Jefferson used the word deplorable to describe Roman slaves. The Oxford English dictionary defines deplorable as lamented or hopeless. He notes physical and mental improvements of the blacks in their mixture with the whites as a basis to argue their inferiority does not come from with themselves. Romans kept male and female slaves separate from one another to prevent children, but they breed like rabbits in the Americas. An America slave cannot count this in their treatment. This is also reinforced in the more permanent settlement patterns that were discussed in class. A founding father writing of slavery being better in America than ancient Rome is interesting, since slavery has such a negative connotation.

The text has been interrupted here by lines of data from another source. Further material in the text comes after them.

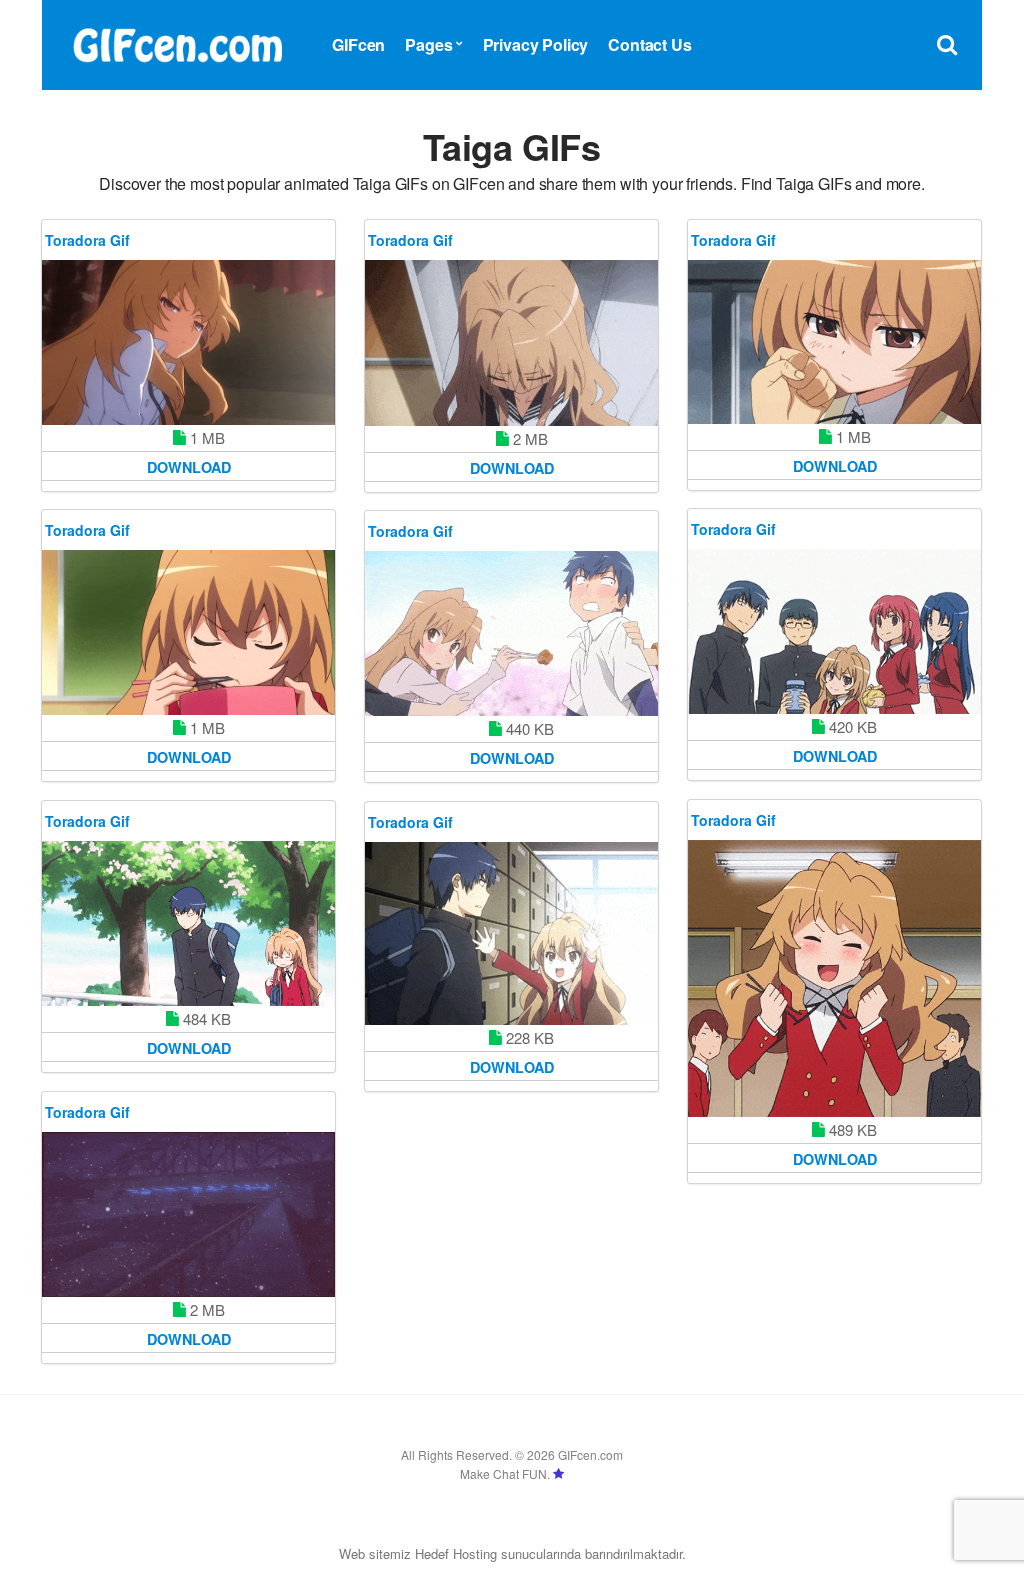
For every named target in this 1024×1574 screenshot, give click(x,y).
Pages (428, 44)
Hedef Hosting (456, 1553)
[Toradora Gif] (188, 342)
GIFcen (358, 44)
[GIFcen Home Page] (177, 42)
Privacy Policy (536, 44)
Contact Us (649, 44)
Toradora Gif (87, 240)
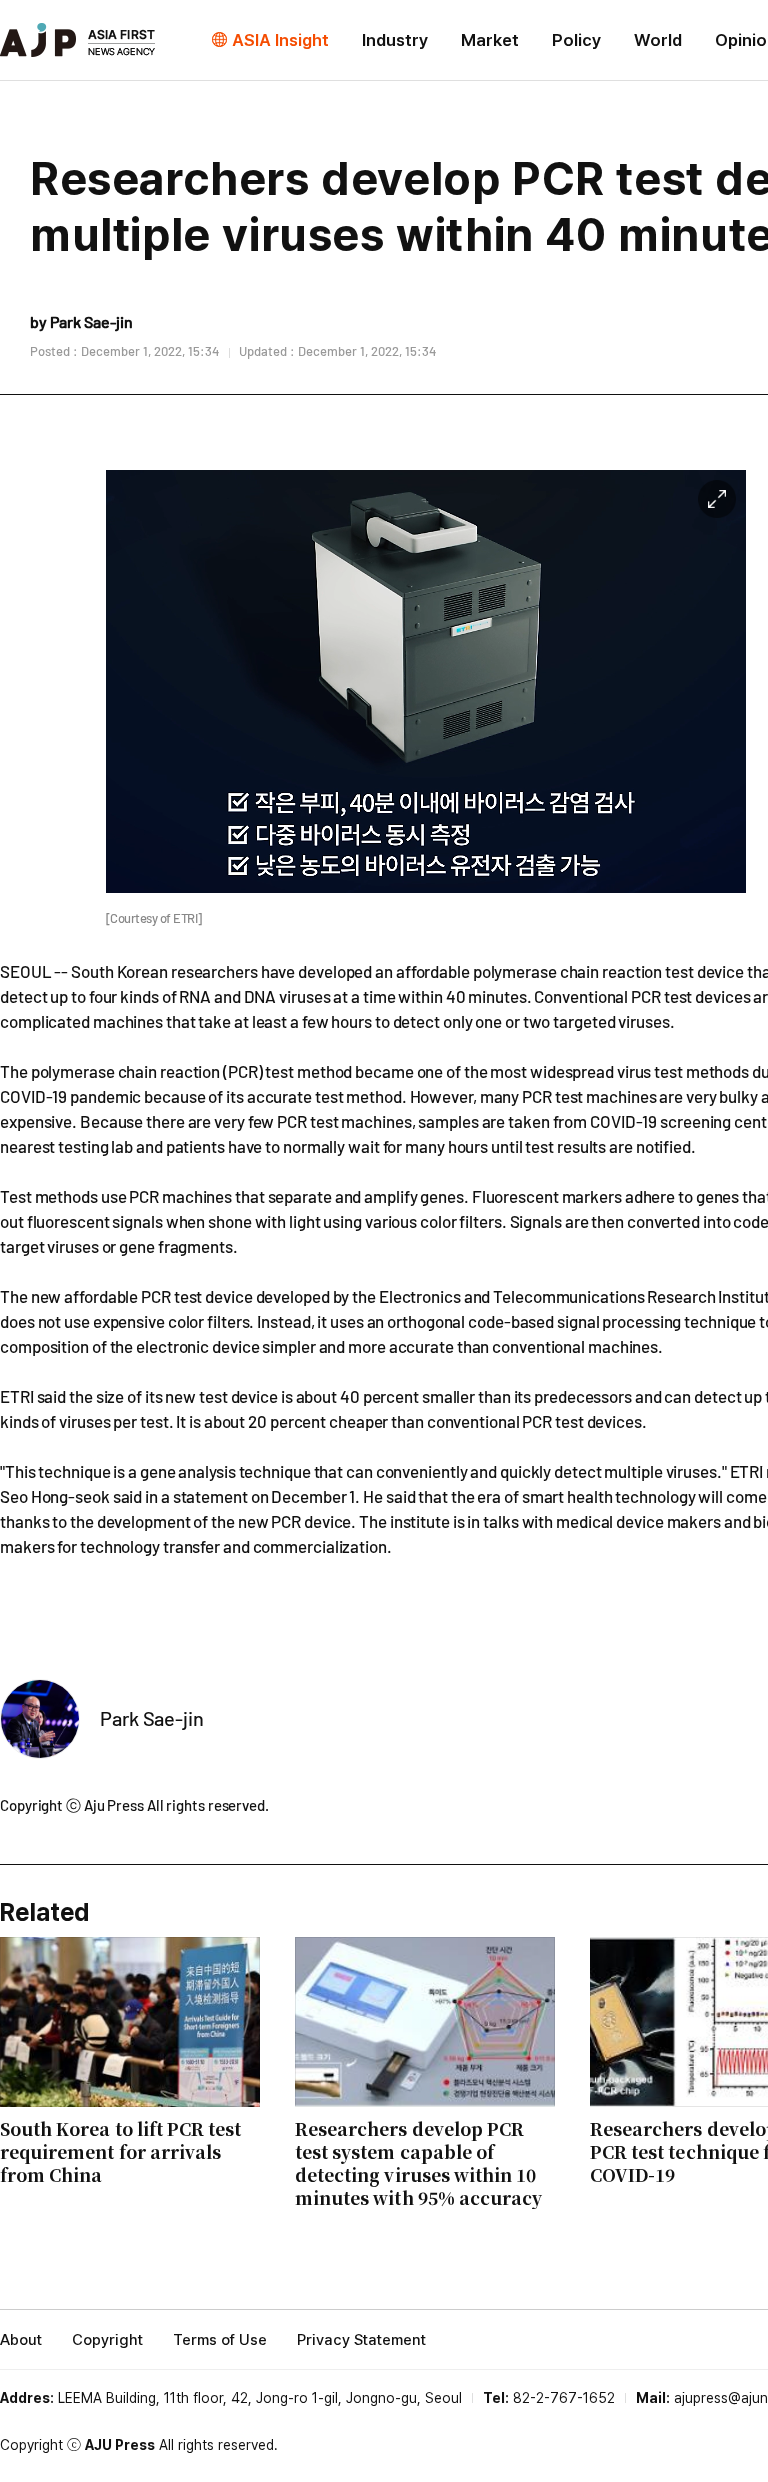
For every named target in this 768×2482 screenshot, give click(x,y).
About (21, 2340)
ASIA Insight (280, 40)
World (658, 40)
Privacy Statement (361, 2340)
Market (490, 40)
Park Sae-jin (152, 1718)
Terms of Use (220, 2340)
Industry (395, 40)
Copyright (107, 2340)
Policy (576, 40)
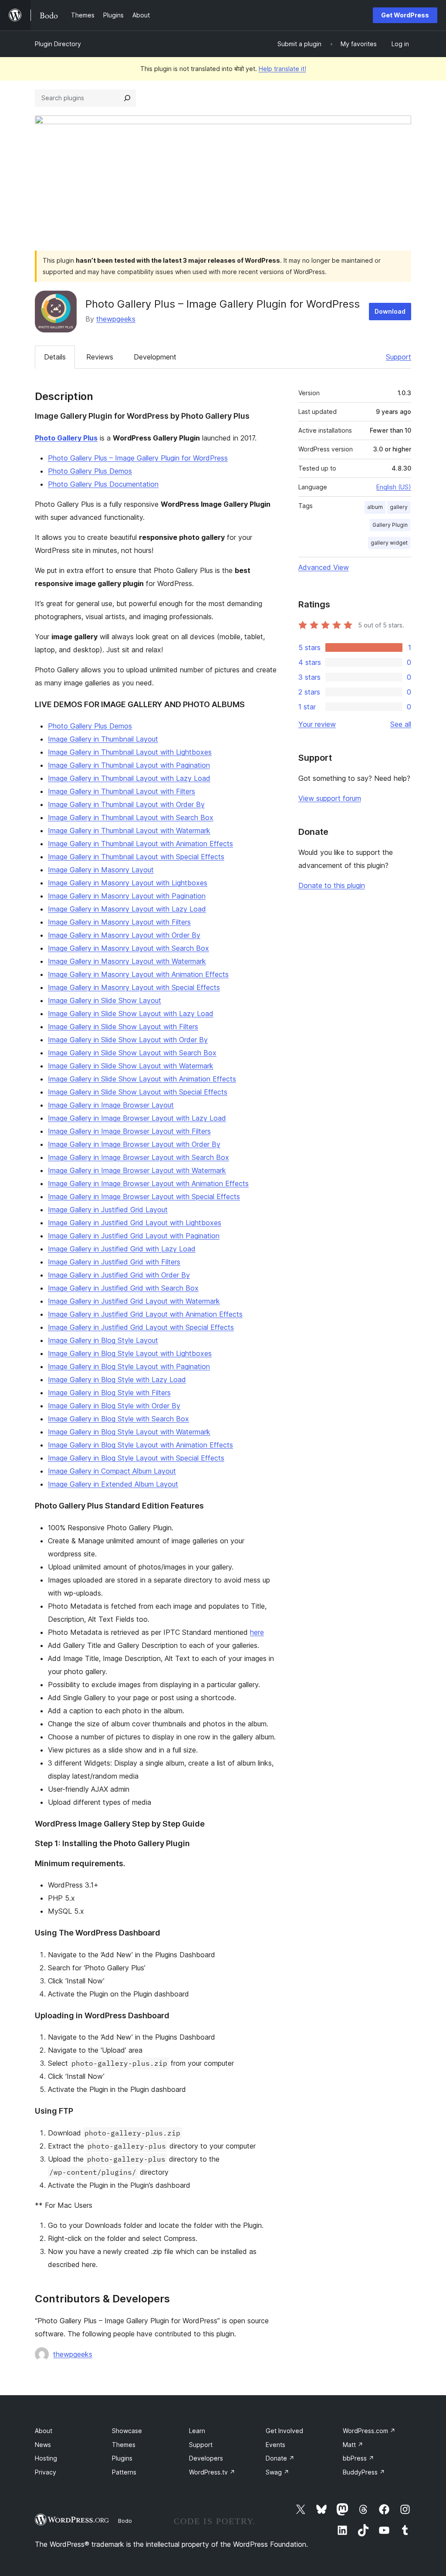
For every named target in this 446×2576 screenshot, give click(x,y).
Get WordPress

The emancipation of the slaves is already a difficult task due to color, as well as faculty, which Oxford English Dictionary defines as a person’s ability or aptitude. Jefferson argues that their integration into society is more difficult. Yes, they are of the same species, or family, at least. But they may possess different qualifications. Their integration into society is still difficult when they are seen as natural and kept distinct as nature has formed them. Jefferson does not wish for slaves to perform outside of their nature. If slaves worked on plantations for a large part, they may need to be in that nature in order to create wealth for their masters. Freedom, but not too much freedom?
From Jefferson’s stance, this was not deplorable, but good that slaves could have their duties and hopefully be emancipated to become a part of society. They could almost learn their place in nature. While Jefferson seemingly sounds like the hero of the slaves in what he has written, he is still maintaining the obstacle he calls out. But, race was also tied to the region in their minds, which can relate to one’s qualifications.